● What to work on:
Word for word, repeat all the entries below, but without the pictures.

--- Records supplied ---

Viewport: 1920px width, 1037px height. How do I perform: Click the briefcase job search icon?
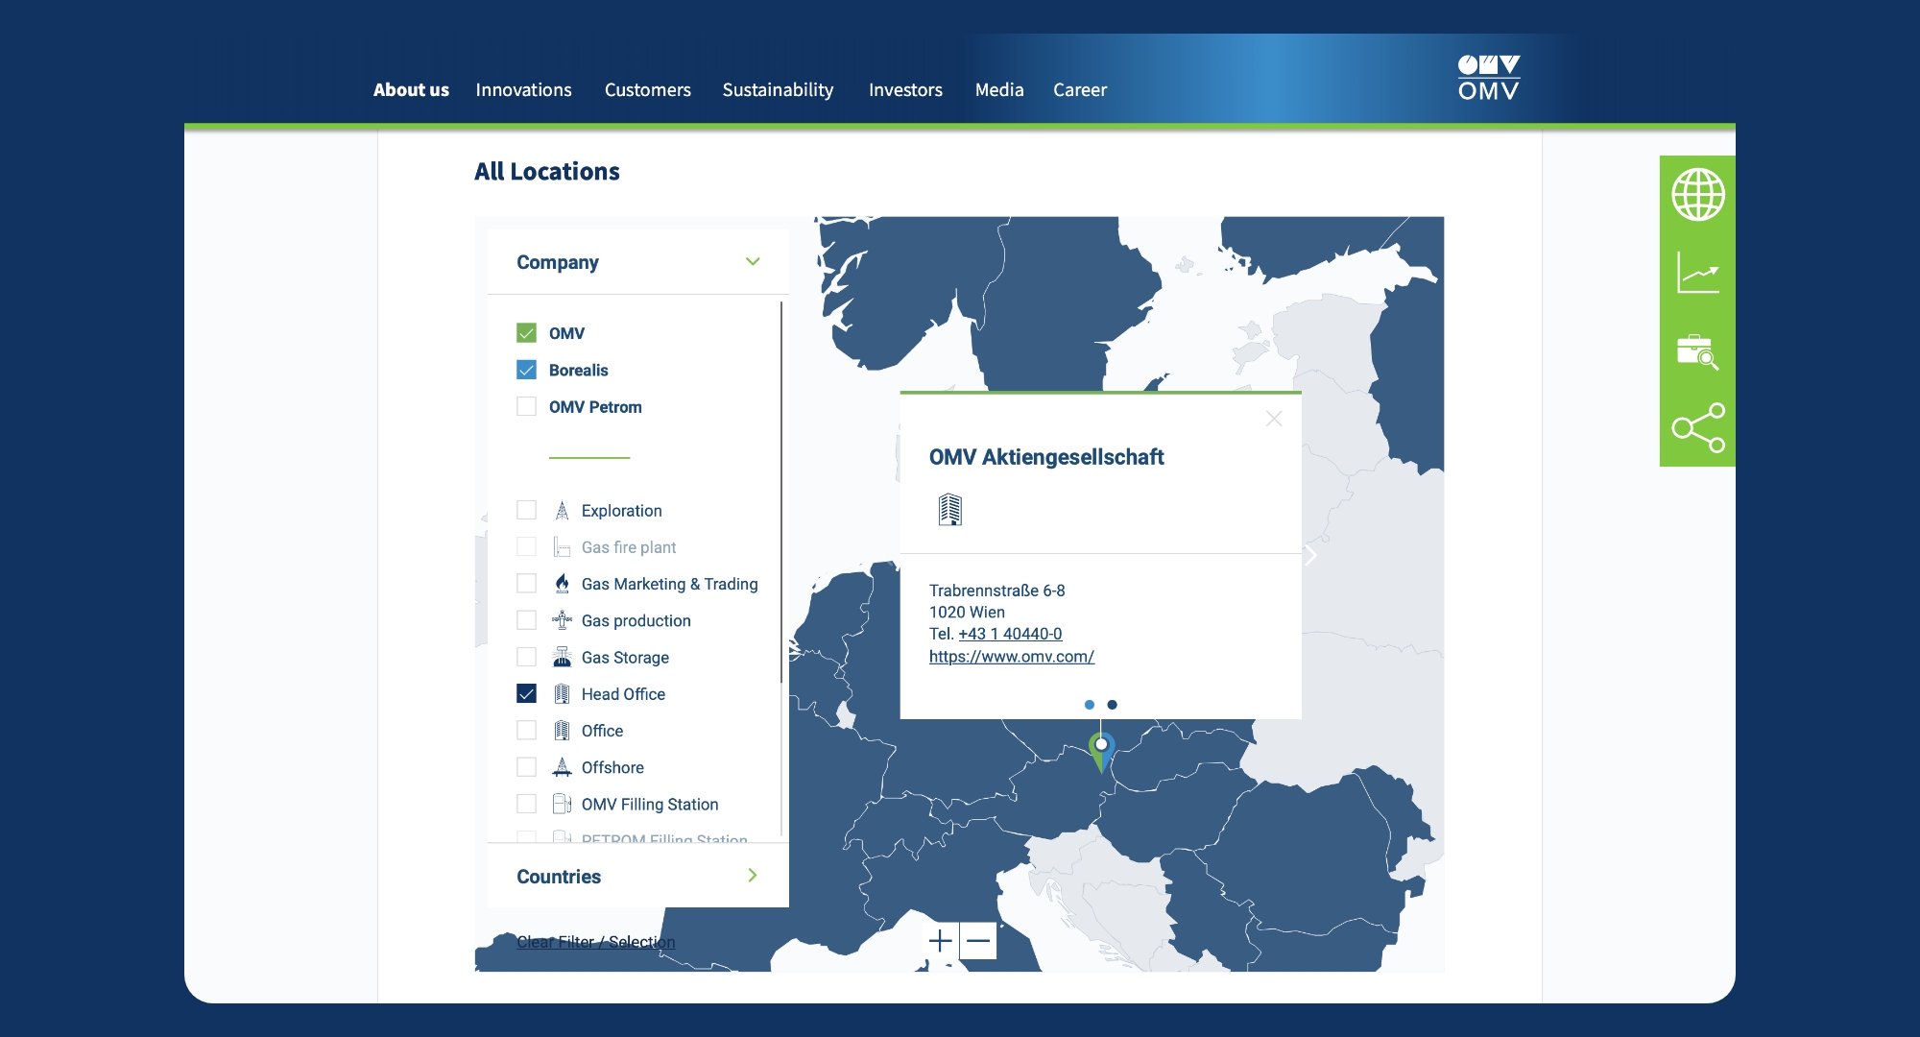coord(1697,351)
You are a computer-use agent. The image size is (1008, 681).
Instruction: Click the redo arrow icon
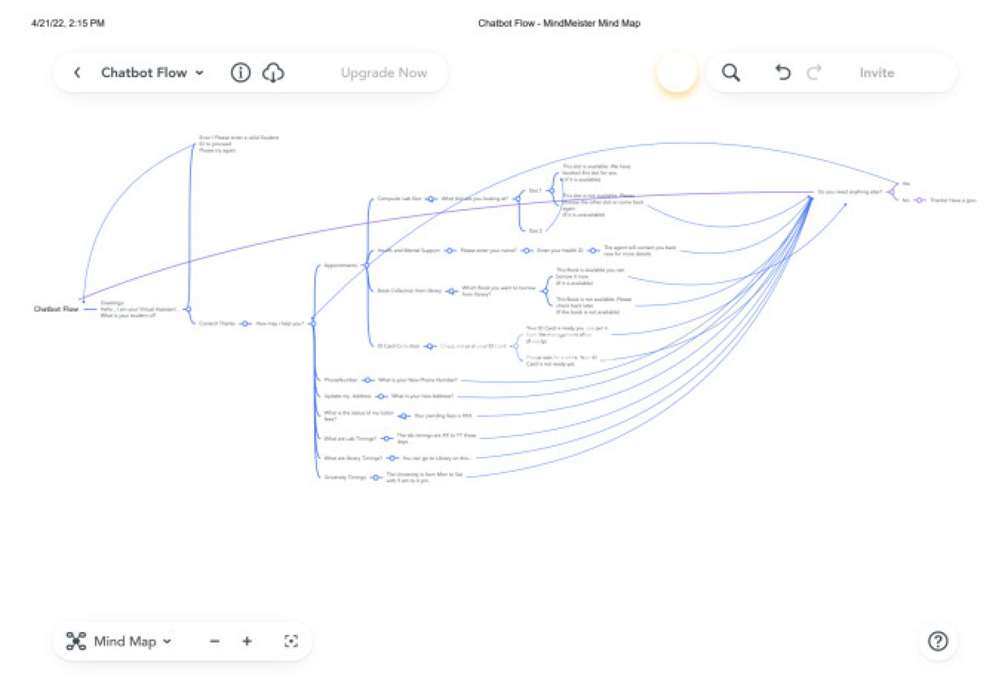814,73
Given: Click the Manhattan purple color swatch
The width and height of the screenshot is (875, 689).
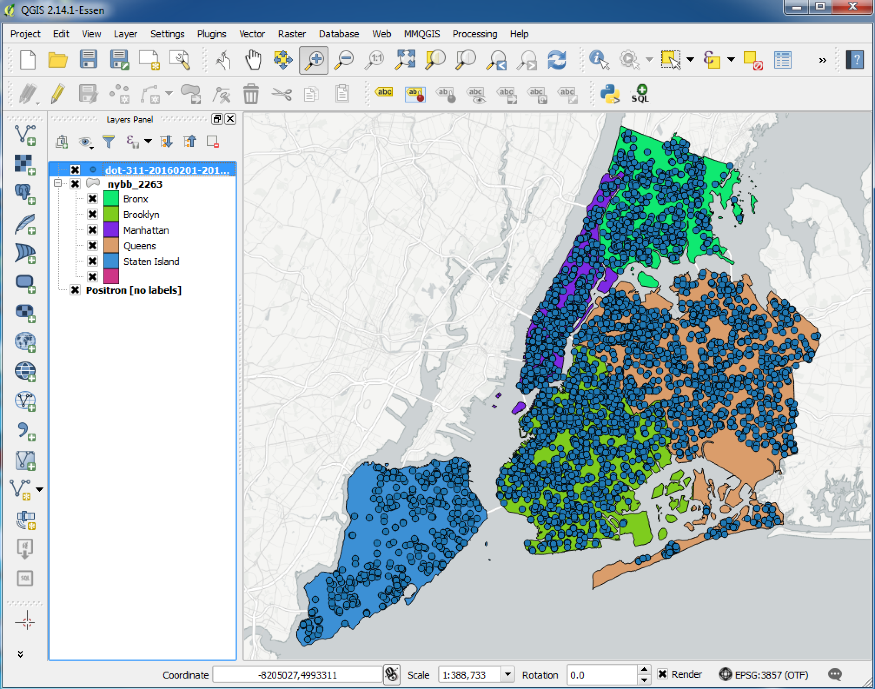Looking at the screenshot, I should click(x=110, y=230).
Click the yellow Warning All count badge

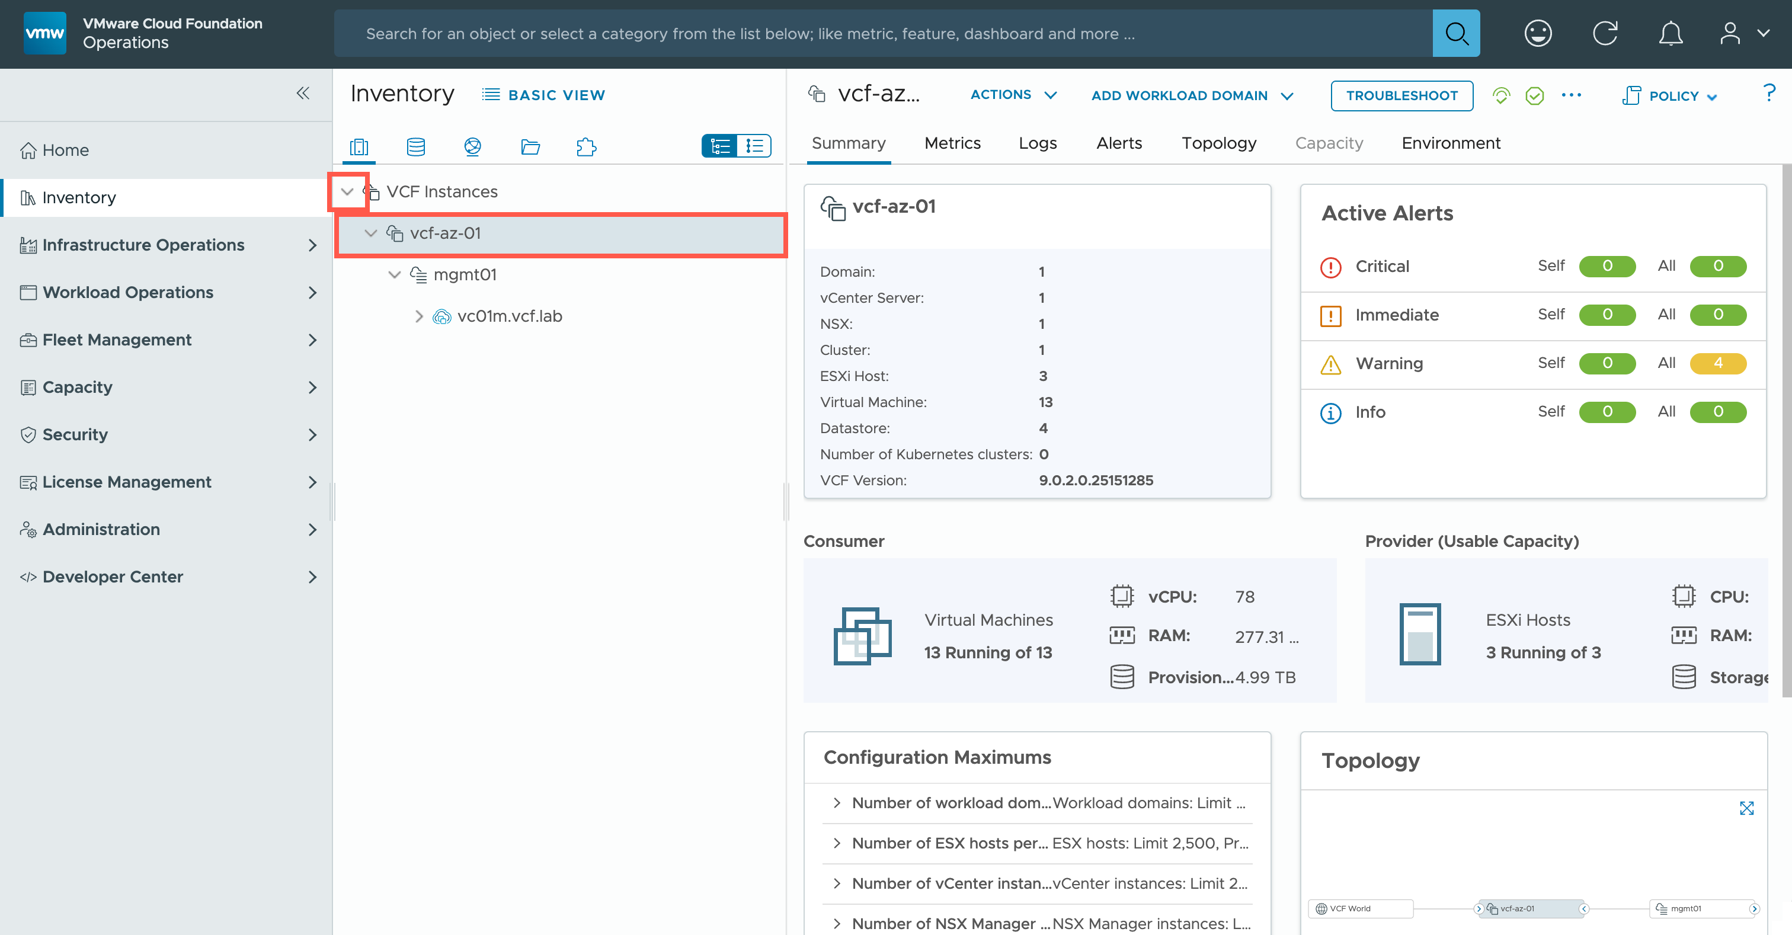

---

● Solution to this task:
Viewport: 1920px width, 1037px height. How do I perform: Click the briefcase job search icon?
coord(1697,351)
You are a computer-use agent. The image size is (1008, 681).
Instruction: Click the redo arrow icon
814,73
Given: Click the Manhattan purple color swatch
The width and height of the screenshot is (875, 689).
Looking at the screenshot, I should click(x=110, y=230).
Click the yellow Warning All count badge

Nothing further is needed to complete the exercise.